- **TASK BRIEF**: List each line of the data that holds the word "Uncheck".
───── LISTED ENTRIES
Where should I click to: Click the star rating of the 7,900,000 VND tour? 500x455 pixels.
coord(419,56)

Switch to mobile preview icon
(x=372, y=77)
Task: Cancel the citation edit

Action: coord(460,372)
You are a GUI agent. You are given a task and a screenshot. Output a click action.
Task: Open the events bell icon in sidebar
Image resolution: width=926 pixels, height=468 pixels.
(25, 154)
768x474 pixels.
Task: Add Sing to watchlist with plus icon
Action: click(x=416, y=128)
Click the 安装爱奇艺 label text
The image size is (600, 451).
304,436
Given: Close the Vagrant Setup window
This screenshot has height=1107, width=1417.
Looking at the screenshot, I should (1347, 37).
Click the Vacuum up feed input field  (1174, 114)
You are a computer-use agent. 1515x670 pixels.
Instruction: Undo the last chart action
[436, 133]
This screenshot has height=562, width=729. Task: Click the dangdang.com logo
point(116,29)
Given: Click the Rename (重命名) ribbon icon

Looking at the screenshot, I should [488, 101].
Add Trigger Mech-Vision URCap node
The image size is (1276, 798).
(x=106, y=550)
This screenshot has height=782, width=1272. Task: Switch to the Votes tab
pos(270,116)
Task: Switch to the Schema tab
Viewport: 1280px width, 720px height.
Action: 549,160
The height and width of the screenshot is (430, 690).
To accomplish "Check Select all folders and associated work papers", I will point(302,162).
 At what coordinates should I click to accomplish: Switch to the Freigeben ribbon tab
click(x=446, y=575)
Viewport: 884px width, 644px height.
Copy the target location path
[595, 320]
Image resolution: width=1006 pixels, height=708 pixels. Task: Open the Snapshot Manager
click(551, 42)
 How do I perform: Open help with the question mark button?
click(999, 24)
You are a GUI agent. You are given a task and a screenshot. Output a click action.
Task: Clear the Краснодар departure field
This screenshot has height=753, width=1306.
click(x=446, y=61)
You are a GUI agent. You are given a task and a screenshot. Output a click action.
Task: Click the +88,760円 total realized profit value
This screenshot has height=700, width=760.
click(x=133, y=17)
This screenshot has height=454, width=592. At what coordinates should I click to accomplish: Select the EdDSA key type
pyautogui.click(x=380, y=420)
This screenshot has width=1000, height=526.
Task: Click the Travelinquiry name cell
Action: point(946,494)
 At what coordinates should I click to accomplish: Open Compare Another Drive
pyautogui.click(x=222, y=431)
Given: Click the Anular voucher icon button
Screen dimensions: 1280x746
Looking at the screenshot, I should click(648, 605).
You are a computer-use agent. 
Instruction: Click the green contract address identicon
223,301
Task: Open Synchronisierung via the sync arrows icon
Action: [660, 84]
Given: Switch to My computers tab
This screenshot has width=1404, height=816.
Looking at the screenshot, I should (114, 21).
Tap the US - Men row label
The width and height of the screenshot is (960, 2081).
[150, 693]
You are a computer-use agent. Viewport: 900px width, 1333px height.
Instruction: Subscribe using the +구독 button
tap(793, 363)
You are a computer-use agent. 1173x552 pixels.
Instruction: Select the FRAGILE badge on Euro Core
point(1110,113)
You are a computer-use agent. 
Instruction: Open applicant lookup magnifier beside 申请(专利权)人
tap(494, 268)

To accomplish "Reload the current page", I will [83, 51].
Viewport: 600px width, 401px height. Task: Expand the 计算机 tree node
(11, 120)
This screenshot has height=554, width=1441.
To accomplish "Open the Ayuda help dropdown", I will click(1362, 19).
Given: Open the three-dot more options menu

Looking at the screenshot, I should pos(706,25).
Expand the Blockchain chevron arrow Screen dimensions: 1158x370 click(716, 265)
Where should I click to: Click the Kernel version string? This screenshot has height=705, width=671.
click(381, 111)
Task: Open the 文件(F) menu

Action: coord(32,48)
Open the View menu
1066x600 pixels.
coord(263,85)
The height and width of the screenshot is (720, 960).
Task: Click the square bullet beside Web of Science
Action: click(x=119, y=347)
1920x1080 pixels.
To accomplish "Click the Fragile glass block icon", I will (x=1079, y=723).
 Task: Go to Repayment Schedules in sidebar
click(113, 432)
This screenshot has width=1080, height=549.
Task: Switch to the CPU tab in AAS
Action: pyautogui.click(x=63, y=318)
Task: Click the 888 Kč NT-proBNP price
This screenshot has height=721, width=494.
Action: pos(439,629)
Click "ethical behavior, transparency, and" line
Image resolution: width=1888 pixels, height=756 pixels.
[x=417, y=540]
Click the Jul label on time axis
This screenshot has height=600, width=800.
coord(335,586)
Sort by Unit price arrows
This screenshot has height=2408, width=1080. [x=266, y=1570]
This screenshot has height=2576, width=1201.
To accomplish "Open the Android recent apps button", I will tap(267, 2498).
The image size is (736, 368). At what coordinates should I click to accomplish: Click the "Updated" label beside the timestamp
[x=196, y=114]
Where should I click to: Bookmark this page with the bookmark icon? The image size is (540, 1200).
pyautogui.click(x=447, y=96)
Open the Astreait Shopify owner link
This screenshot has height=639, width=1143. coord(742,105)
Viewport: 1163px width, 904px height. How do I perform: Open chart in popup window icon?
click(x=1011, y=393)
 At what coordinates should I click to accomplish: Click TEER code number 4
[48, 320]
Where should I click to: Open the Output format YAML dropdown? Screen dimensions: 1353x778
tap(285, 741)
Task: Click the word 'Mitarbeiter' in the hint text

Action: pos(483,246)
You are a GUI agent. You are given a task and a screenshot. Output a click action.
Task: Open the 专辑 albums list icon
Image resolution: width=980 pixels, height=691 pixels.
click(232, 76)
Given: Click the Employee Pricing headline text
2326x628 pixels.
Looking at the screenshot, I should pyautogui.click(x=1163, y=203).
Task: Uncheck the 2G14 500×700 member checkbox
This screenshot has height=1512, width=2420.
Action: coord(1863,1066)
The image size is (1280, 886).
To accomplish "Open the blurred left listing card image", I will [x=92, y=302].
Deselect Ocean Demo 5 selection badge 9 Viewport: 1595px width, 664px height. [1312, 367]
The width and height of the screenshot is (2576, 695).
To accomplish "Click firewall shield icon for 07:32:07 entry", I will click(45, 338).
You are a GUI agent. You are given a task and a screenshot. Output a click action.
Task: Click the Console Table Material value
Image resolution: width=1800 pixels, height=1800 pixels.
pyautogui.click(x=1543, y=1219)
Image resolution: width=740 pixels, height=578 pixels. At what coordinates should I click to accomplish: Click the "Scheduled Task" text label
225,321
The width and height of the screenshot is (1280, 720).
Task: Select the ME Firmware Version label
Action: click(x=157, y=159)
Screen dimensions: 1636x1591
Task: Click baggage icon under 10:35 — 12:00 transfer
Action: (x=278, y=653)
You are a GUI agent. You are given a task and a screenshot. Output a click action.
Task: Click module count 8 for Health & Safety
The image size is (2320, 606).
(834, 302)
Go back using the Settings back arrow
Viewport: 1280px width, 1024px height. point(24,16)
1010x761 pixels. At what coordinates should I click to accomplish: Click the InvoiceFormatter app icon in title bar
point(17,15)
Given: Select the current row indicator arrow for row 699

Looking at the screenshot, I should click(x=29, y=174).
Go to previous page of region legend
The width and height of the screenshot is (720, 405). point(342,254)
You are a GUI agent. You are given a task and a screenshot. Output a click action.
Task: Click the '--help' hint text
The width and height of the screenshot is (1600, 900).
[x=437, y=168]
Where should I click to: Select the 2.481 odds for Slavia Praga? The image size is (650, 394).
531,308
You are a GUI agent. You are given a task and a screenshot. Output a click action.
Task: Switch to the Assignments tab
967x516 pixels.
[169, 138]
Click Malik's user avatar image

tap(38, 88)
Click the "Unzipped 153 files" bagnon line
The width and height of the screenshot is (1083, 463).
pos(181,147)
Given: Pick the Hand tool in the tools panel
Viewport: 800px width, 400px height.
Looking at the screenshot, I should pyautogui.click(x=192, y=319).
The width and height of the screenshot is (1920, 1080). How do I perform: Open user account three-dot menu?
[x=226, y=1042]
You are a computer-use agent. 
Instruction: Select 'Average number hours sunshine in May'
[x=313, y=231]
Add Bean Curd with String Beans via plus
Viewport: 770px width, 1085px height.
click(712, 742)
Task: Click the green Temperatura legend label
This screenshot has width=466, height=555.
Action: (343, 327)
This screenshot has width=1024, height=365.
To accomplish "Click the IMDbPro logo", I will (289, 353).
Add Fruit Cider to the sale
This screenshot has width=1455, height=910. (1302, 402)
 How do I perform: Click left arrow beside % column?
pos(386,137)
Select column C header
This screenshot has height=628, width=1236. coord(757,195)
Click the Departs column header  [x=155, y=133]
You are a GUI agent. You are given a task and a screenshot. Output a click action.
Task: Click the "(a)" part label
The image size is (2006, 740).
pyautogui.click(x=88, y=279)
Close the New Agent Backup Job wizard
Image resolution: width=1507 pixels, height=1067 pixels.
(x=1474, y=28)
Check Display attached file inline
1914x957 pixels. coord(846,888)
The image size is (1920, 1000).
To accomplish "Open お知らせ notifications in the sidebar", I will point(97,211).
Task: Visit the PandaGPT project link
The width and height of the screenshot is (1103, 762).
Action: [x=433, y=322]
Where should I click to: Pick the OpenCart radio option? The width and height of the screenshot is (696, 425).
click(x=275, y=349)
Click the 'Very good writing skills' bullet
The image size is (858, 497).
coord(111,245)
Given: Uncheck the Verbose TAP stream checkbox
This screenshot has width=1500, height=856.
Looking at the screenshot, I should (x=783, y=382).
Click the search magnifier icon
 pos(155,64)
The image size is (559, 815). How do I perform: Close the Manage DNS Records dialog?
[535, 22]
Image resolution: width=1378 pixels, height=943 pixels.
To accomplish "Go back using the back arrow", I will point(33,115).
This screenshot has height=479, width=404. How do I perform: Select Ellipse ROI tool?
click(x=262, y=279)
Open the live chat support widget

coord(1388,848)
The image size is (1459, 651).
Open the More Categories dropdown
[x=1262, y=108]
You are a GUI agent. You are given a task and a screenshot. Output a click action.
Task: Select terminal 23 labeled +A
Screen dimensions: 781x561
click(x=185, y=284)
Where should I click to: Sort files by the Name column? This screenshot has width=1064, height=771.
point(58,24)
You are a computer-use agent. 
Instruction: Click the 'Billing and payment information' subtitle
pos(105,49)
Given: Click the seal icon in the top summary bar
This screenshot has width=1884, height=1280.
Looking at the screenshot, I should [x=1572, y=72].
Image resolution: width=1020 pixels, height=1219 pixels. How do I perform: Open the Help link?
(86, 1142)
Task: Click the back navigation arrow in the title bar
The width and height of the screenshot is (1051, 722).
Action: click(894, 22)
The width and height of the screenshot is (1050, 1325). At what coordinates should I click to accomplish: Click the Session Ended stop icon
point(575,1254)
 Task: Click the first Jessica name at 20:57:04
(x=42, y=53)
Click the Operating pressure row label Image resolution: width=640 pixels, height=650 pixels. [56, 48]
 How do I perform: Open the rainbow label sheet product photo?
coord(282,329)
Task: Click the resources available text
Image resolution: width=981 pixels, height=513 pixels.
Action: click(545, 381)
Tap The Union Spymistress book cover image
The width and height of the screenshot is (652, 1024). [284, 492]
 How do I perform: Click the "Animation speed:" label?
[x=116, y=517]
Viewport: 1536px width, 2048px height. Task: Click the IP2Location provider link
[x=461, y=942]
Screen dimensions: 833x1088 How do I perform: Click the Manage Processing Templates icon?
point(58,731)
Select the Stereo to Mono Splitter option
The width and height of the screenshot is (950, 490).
──────────
- **TASK ANSWER**:
Task: Uncheck the 2G14 500×700 member checkbox
Given: Uncheck the Verbose TAP stream checkbox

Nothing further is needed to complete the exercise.